▶ INSTRUCTIONS:
1. Extract the passage of the SpeechBrain testing notes starting with "Note: cat tests/recipes/*.csv" and going on through "develop & PR branches.", copied word for word.
2. Extend the SpeechBrain testing notes past their last line, keeping the same style of commands and explanation.

▶ TEXT PROVIDED:
Note: cat tests/recipes/*.csv | cut -d ',' -f2 | sort -u will list you the currently recorded recipe datasets available for testing.

Prepare testing of YAMLs + custom.py (the to-come HF repo updates/PRs).

python -c 'from tests.utils.refactoring_checks import init;init(new_interfaces_git="https://github.com/anautsch/speechbrain", new_interfaces_branch="hf-integration")'

This clones the specified branch (it's PR 1801) to the nested tests/tmp/hf_interfaces folder. There, the tests/utils/refactoring_checks.py tool will be able to access updated YAMLs & custom.py files. The same tool gets to-date versions of these files directly from HuggingFace. To compare before and after the refactoring, we take advantage from the local repo installation of SpeechBrain: we can switch between develop & PR branches.

Run single-file tests for pretrained interfaces

# Let's revisit the old way to integrate transformers into SpeechBrain
git checkout develop
python -c "from tests.utils.refactoring_checks import gather_expected_results;gather_expected_results()"

# so we can compare it with the proposed way to integrate all of the latest features from the transformers library
git checkout hf-integration
python -c "from tests.utils.refactoring_checks import gather_refactoring_results;gather_refactoring_results()"

▶ GIVEN DATA:
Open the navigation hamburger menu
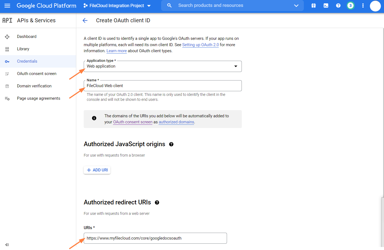Screen dimensions: 384x250 (7, 5)
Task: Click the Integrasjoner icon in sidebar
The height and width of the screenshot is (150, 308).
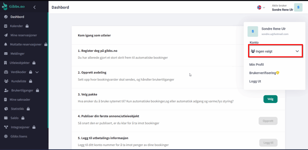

▶ WRITTEN RESPONSES:
1.
Note: cat tests/recipes/*.csv | cut -d ',' -f2 | sort -u will list you the currently recorded recipe datasets available for testing.

Prepare testing of YAMLs + custom.py (the to-come HF repo updates/PRs).

python -c 'from tests.utils.refactoring_checks import init;init(new_interfaces_git="https://github.com/anautsch/speechbrain", new_interfaces_branch="hf-integration")'

This clones the specified branch (it's PR 1801) to the nested tests/tmp/hf_interfaces folder. There, the tests/utils/refactoring_checks.py tool will be able to access updated YAMLs & custom.py files. The same tool gets to-date versions of these files directly from HuggingFace. To compare before and after the refactoring, we take advantage from the local repo installation of SpeechBrain: we can switch between develop & PR branches.

2.
Note: A yaml summary file will be created at tests/tmp/refactoring_results.yaml.

For the following, please ensure that test partitions of depending recipe datasets are available. As for this example, we assume there's access only available to LibriSpeech. As such, path specifications for other recipe datasets are empty, thus depending pretrained models cannot be tested. The following step aims to reproduce performance metrics using test partitions, as they are reported on the SpeechBrain recipe folders. Therefore, however, pretrained models are used.

Prepare your datasets using the recipe, but point their output to the testing structure. Example: LibriSpeech (run on cpu-only; more CPUs, less waiting)

cd recipes/LibriSpeech/ASR/CTC && python train_with_wav2vec.py hparams/train_hf_wav2vec.yaml --data_folder=/path/to/dataset --output_folder=../../../../tests/tmp/LibriSpeech || cd -

Manually cancel after the data preparation finished (when recipe training starts). Repeat for other datasets (each one recipe); check on step (9) for using expected folder names.

To avoid that the recipes folder cannot be found as a module, we create a symbolic link. (try w/o, you'll see)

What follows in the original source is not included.